Matt Damon in Eastwood's 'Hereafter'

Matt Damon as George Lonegan in Warner Bros. Pictures' drama "Hereafter." Credit: Warner Bros. Pictures
A man named Jo is crushed by a truck in Henri-Georges Clouzot's brutal 1953 film, "The Wages of Fear." Dying, Jo imagines himself a child climbing a fence. What, asks his caregiver, do you see? Says Jo, with his last breath: "Nothing!"
Did I mention the film is French? Such bleak sentiments rarely surface in American movies, and "Hereafter," Clint Eastwood's solemn but ultimately reassuring peek over that fence, is no exception. It's well acted, intelligently written by Peter Morgan ("Frost/Nixon") and would like to say something new about a heck of an old subject. That, as you might imagine, is one tall order.

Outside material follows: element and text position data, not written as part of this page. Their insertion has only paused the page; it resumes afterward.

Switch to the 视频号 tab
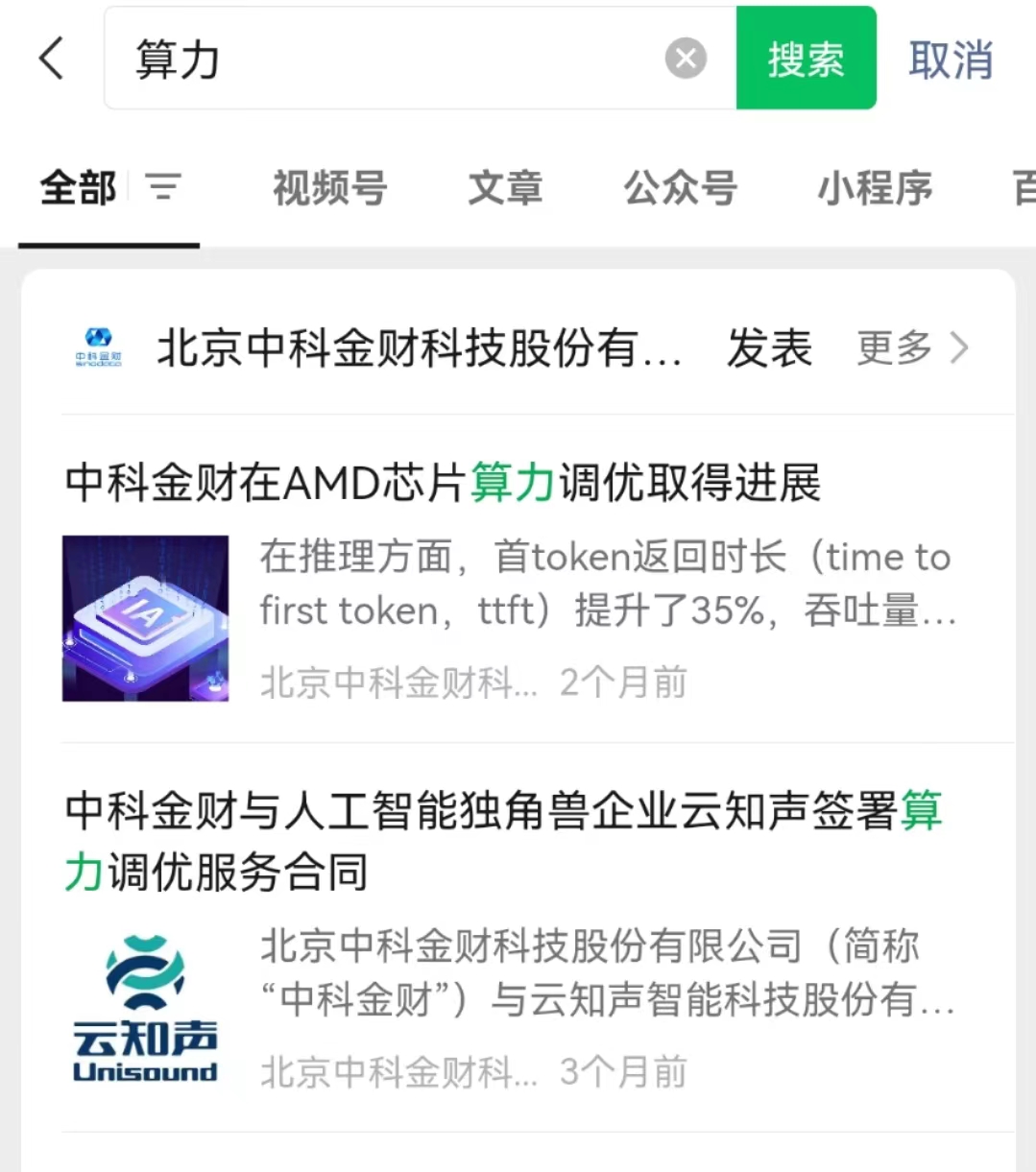 [x=329, y=187]
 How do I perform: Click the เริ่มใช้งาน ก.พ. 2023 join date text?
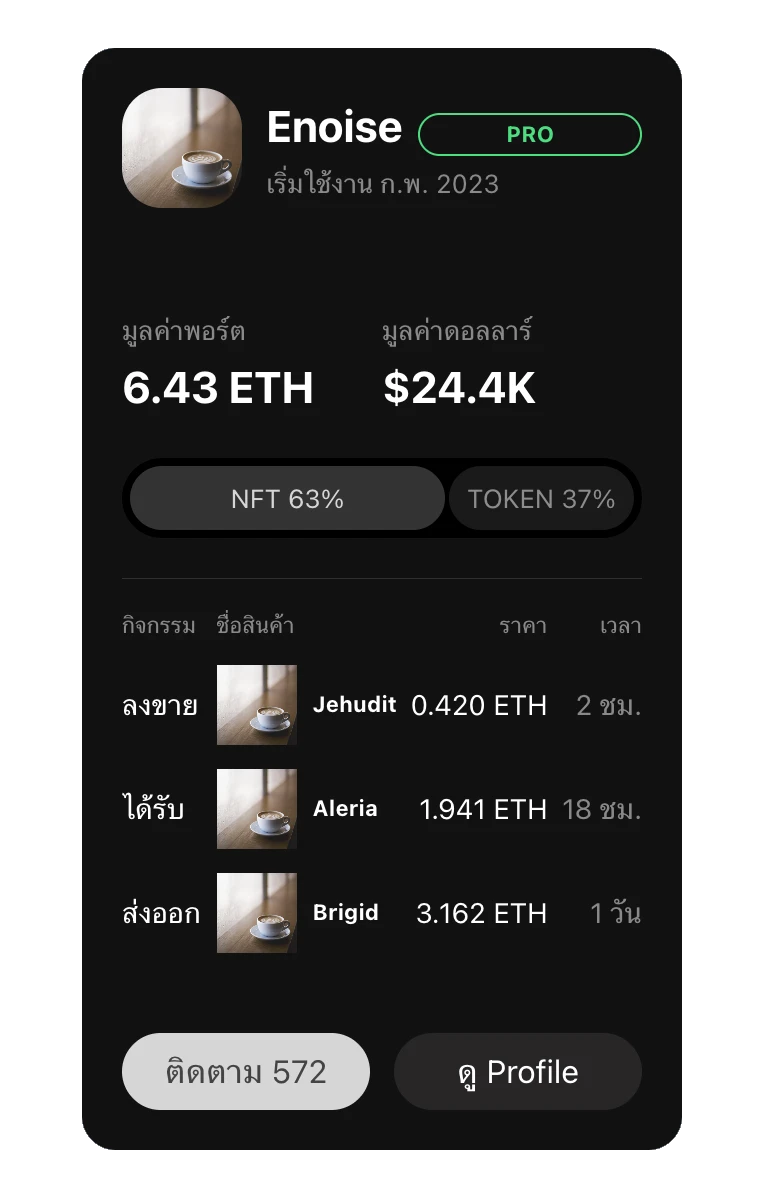[x=381, y=184]
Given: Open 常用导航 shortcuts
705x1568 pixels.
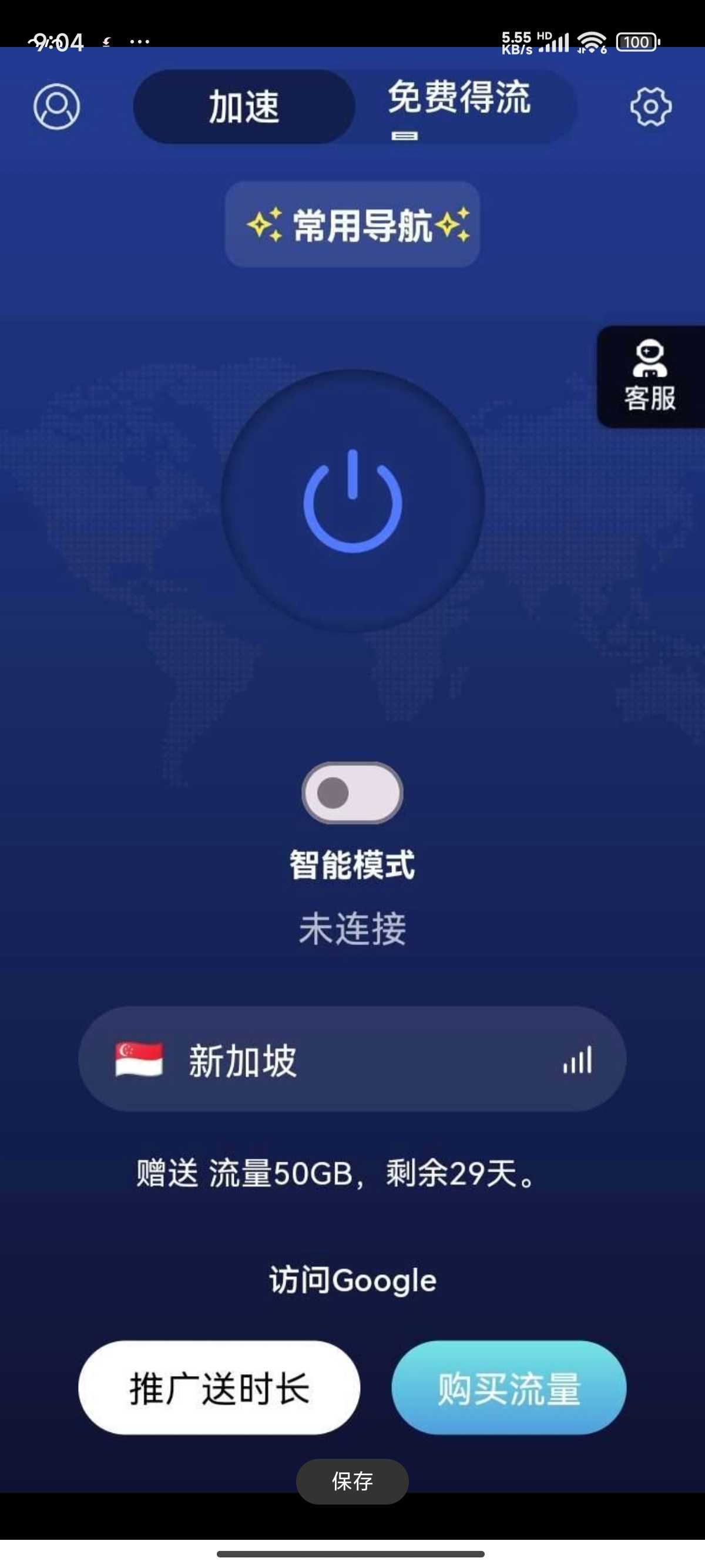Looking at the screenshot, I should pyautogui.click(x=352, y=224).
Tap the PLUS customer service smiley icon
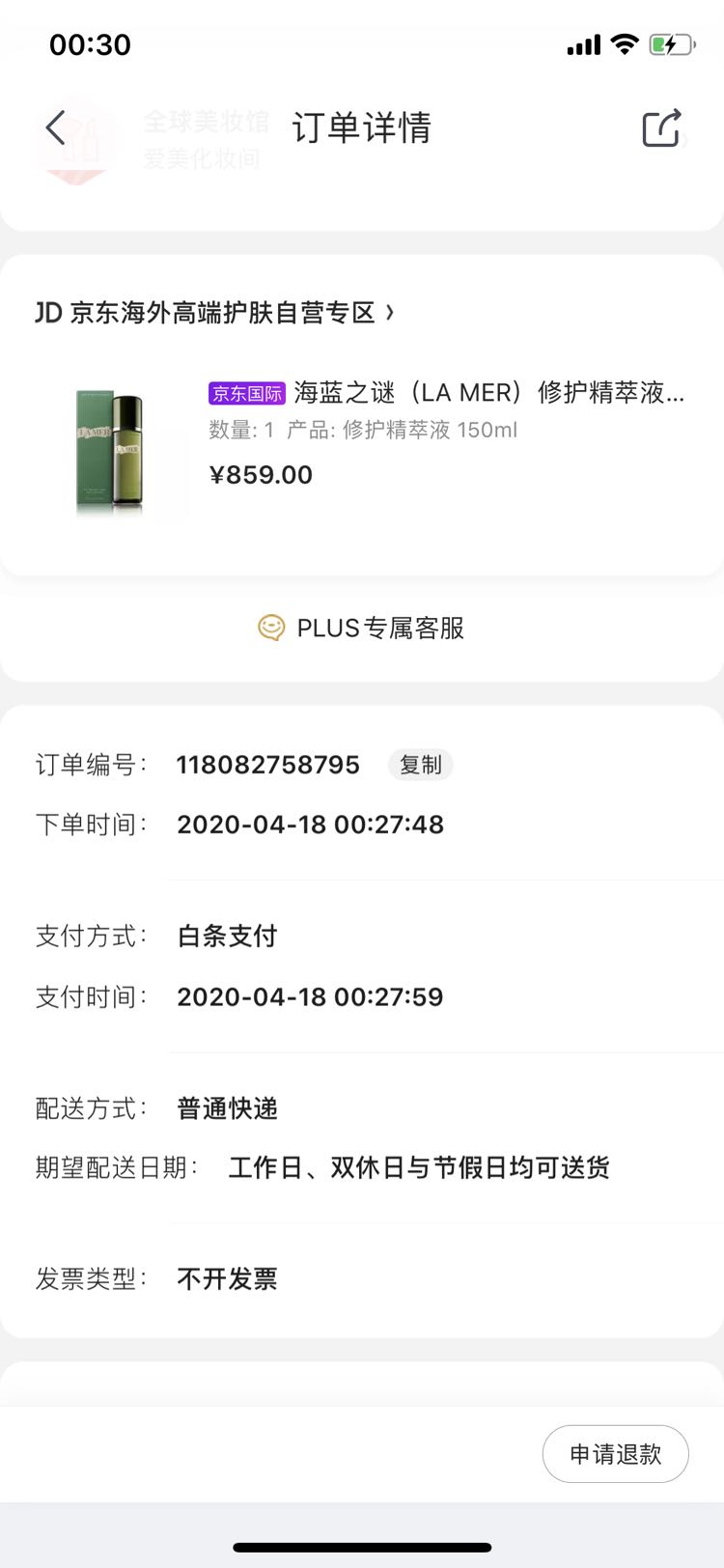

The very structure of the script - three strangers whose lives will converge - presupposes a cosmic order. A French news anchor, Marie Lelay (Cécile de France), has a near-death experience during the 2004 Asian tsunami. Marcus, a London schoolboy, yearns to contact his dead twin, Jason (George and Frankie McLaren, respectively). In San Francisco, George Lonegan (Matt Damon) is a lonely psychic who curses his gift.
As a director, Eastwood can be hit ("Unforgiven") or miss ("Blood Work"), and here he's both. His powerful re-creation of the tsunami will put the fear of God into you, but his vision of the afterlife - white light, blurry figures - is banal and familiar. Marie's transformation into a true believer mimics that of Richard Dreyfuss' Roy Neary in "Close Encounters of the Third Kind," a movie that was already an allegory for spiritual epiphany. And although Damon is convincing, the reluctant psychic is not exactly a novelty (think "The Dead Zone" for starters).
Eastwood, at 80 years old, may well be thinking about death. His film, however, is only pretending to. "Hereafter" asks no questions that it hasn't already answered. Spoiler alert: There is an afterlife, and everything will be OK.